▶ TUGAS LATIHAN
A - Kembalikan bagian kutipan teks mulai dari "Inilah cikal bakal" hingga dan termasuk "kepentingan dirinya sendiri.", tanpa mengubah apa pun.
B - Menurut kutipan teks, julukan apa yang diberikan penulis kepada pemimpin lembaga yang menjadikan jabatannya sekadar prestise atau batu loncatan?

▶ KUTIPAN TEKS
• • • • • • •

Pengalaman ‘dimaki’ hanya karena berkampanye semangat kemanusiaan dan bantuan 
hukum lewat grup milis perusahaan media ini, membuat diriku mulai mencurigai 
status kepemilikan perusahaan media ini. 'Makian' itu jg membuat gw mengerti 
bahwa status pemimpin lembaga bukan berarti lantas dia mencintai lembaga ini, 
mencintai masyarakat dan berjuang untuk masyarakat. Seringkali status ini hanya 
dijadikan prestise atau sekedar batu loncatan bagi dirinya untuk mendapatkan 
beasiswa atau jabatan politis nanti setelah masa jabatan selesai. Opportunis 
dan Hipokrit itulah julukan diriku bagi para pemimpin lembaga yang seperti ini. 
Inilah cikal bakal mengapa diriku menjadi sangat membenci para opportunis dan 
hipokrit ini. Karena para opportunis dan hipokrit menggunakan bahkan menjual 
nama dan nasib orang lain, orang miskin untuk kepentingan dirinya sendiri. 
Bagiku, opportunis dan hipokrit ini adalah juga seorang ‘pembunuh rakyat’ yang 
bertopeng di balik nama
 besar lembaga yang dipimpinnya.

• • • • • • •

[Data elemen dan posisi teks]
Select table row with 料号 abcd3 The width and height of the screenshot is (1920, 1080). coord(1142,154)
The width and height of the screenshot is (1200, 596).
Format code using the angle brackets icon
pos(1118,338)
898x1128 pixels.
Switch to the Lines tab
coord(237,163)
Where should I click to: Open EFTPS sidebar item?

• • • • • • •

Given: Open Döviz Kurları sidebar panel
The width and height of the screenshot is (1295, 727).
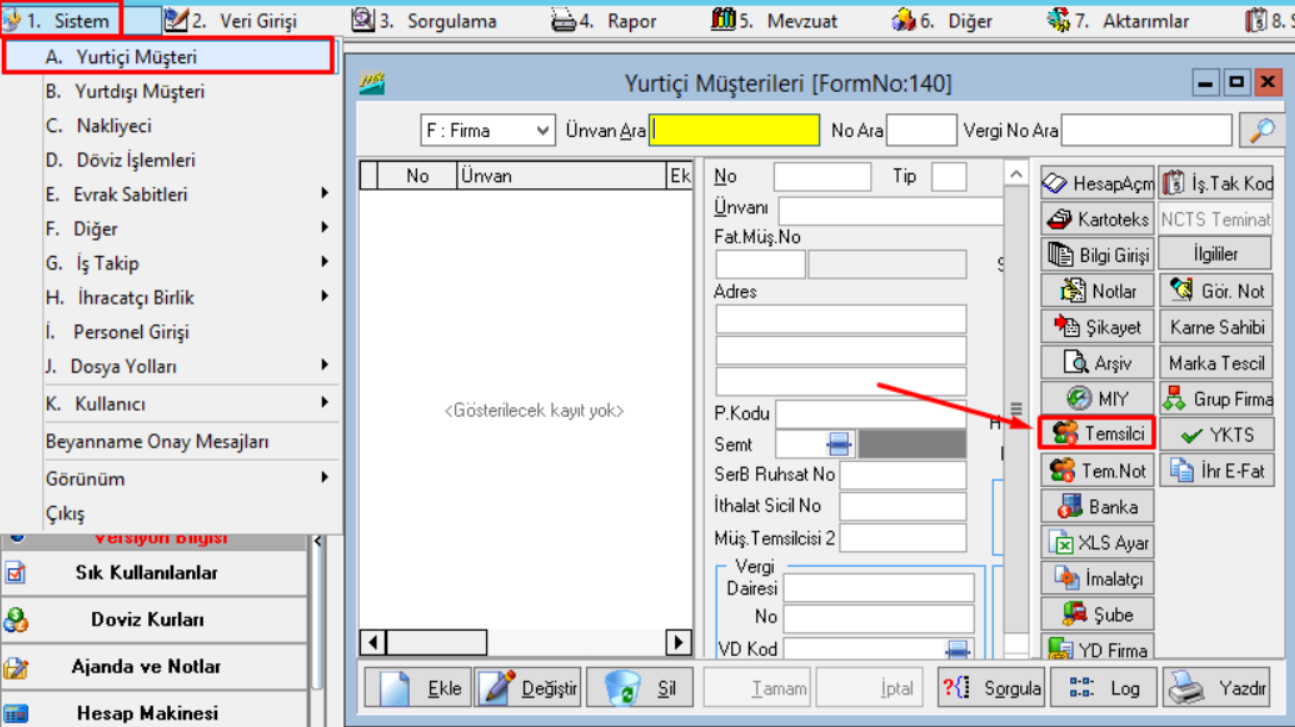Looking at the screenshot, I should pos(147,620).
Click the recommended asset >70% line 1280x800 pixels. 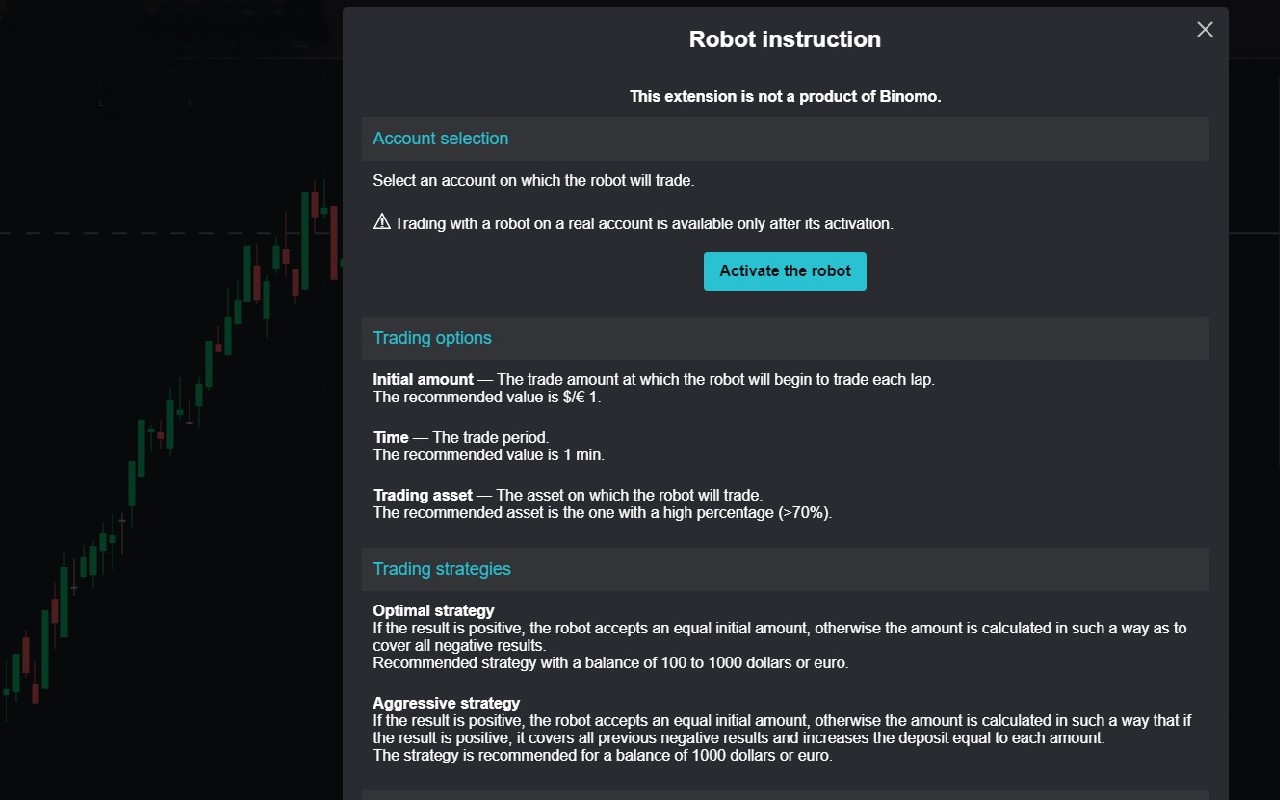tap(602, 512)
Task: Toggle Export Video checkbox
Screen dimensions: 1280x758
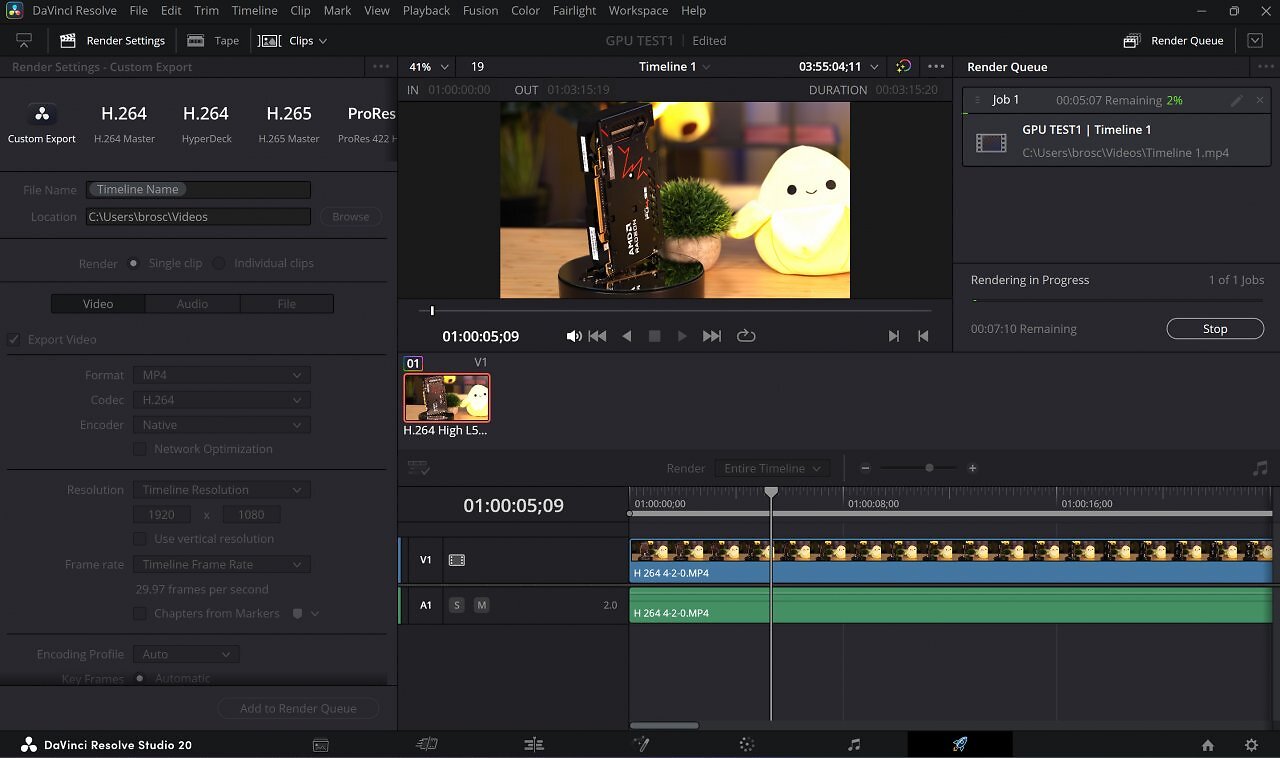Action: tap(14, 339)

• • • • • • •

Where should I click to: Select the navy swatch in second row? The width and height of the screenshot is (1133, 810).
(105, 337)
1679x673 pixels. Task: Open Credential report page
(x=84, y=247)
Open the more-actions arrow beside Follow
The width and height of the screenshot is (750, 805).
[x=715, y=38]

• • • • • • •

▶ JAWABAN YANG DIHARAPKAN
A -
Inilah cikal bakal mengapa diriku menjadi sangat membenci para opportunis dan 
hipokrit ini. Karena para opportunis dan hipokrit menggunakan bahkan menjual 
nama dan nasib orang lain, orang miskin untuk kepentingan dirinya sendiri.

B - Opportunis dan hipokrit.